A little dark to be a comic caper, but with an original plot and Texas-true characterizations, it’s a top-notch mystery.

In his modern Texas whodunit, Blakely melds a Las Vegas Mafioso tale into the Austin music scene.

It’s 1975, and Creed Mason has come back to Texas just as alt-country is taking off. Creed’s a Vietnam vet with a Purple Heart; he’s bitter because his one-time singing partner, Dixie Houston, parlayed his talent into her own fame after he was drafted. Blakely’s Texas tale widens its trail to follow Austin-bound Rosabella Martini, who's running from her Vegas wiseguy uncle Paulo. Rosabella was adopted, and so there was no blood loyalty in play after she stumbled on her cousin Franco cleaning up a mob hit. Franco's trailed her to Texas and made her his next victim. Next enters Luster Burnett, a legendary but long-retired country musician with a "tone as smooth as an aged whiskey." Luster’s manager shot himself, leaving the singer with gambling markers—some held by Paulo Martini—an IRS lien and the need to get out on the road to sell some records. Creed meets Luster at a poker game and ends up as his band leader, which gives the author, a professional musician, a chance to display his chops writing about the bus-riding, beer-drinking, honky-tonk life of a work-a-day guitar player, right down to the barroom gigs where fights spread "like ripples from a rock tossed into the corner of a pool of nitroglycerin." Blakely’s grip on 1970s social transitions shines as well as he describes a land where folks were still trying to work out who's "colored" and who can be called "boy" as he brings in African-American FBI Special Agent Mel Doolittle, on Paulo's case in Vegas, to partner with Texas Ranger Hooley Johnson, who's investigating Rosabella's murder. Toss in fishing, floating poker games, a précis on songwriting and a fiddler with a propensity for puking, and Blakely brings it all together with a Las Vegas shootout and an unanticipated payoff.

SUPPLIED DATA:
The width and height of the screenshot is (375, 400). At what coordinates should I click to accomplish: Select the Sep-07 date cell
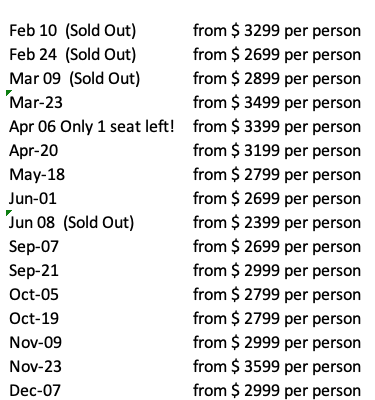(34, 247)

WORK TO DO:
(a) In the book review, restate word for word the passage starting at "A little dark" and ending at "Austin music scene.".
(b) According to the book review, who was Creed Mason's one-time singing partner?

LIST OF SOLUTIONS:
(a)
A little dark to be a comic caper, but with an original plot and Texas-true characterizations, it’s a top-notch mystery.

In his modern Texas whodunit, Blakely melds a Las Vegas Mafioso tale into the Austin music scene.

(b) Dixie Houston